Instructions to follow
Can you copy, word for word, the passage of the article about the Jacobson Technical High School ribbon cutting that starts with "SEMINOLE (Nov. 30, 2018)" and finishes with "School at Seminole."?

SEMINOLE (Nov. 30, 2018) – On a bright and breezy November morning, the culmination of one man’s vision for the power of giving and the promise of education unfolded Friday for a grateful gathering outside the Richard O. Jacobson Technical High School at Seminole.
The festive occasion featured the official ribbon cutting for the unique new high school, named for late businessman and philanthropist Richard “Dick” Jacobson. His foundation’s landmark $5 million gift to the Pinellas Education Foundation – the largest in the organization’s history – will support the state-of-the-art addition to Pinellas County Schools that opened its doors in August to some 375 students, replacing the county’s career technical academies that had dated back to 1961.
“It is quickly becoming the jewel of not only Seminole but our entire school district,” said Dr. Michael Grego, Superintendent of Pinellas County Schools. “It’s on target to house and educate more than 600 students in the very near future. … I want to say thank you to the Pinellas Education Foundation, to Dr. Stacy Baier (and PEF President) for her leadership and for reaching out and partnering with the Richard O. Jacobson Foundation and for the generous gift.”

Dataset section
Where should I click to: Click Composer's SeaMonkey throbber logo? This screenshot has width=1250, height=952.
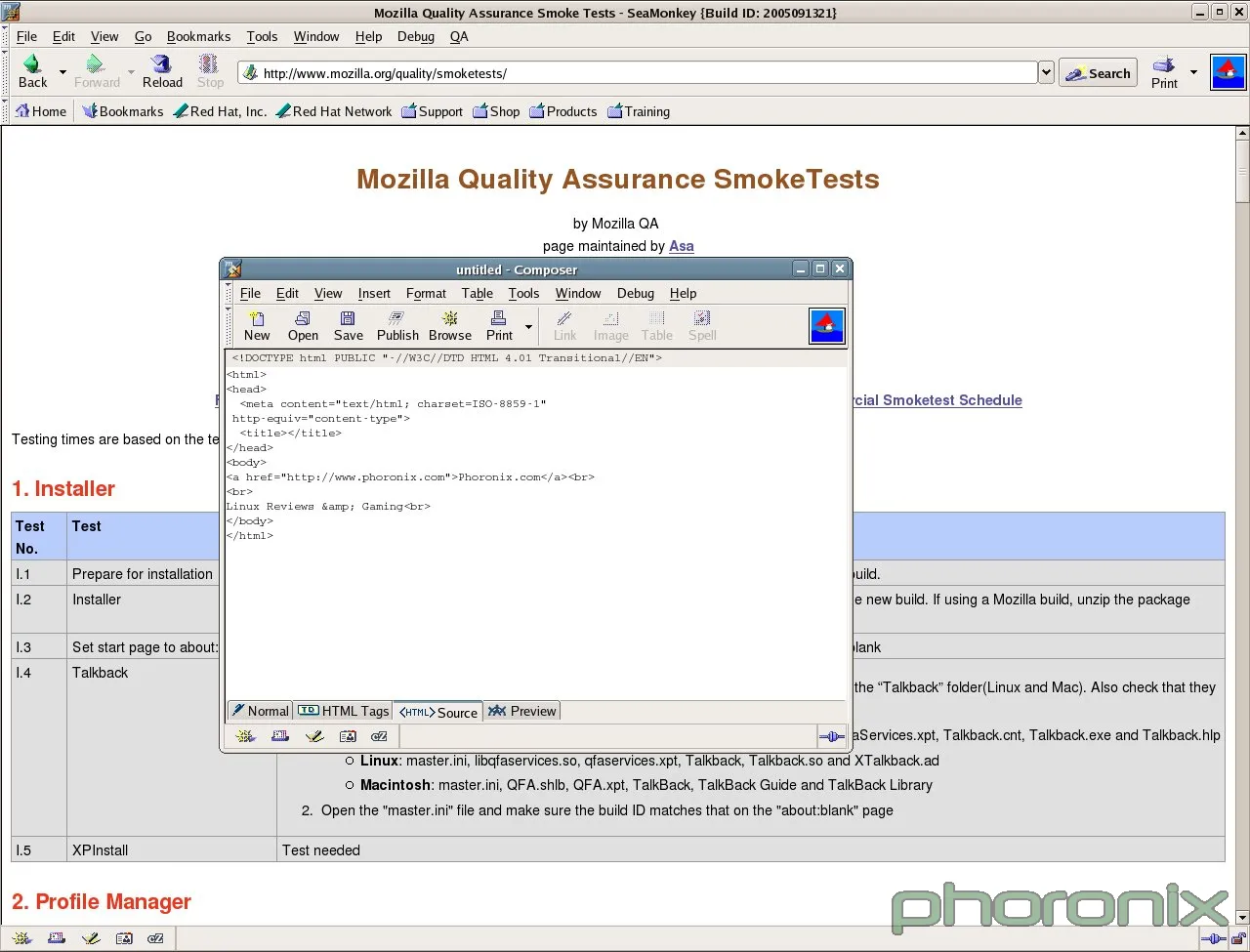827,326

Response to this exercise
SEMINOLE (Nov. 30, 2018) – On a bright and breezy November morning, the culmination of one man’s vision for the power of giving and the promise of education unfolded Friday for a grateful gathering outside the Richard O. Jacobson Technical High School at Seminole.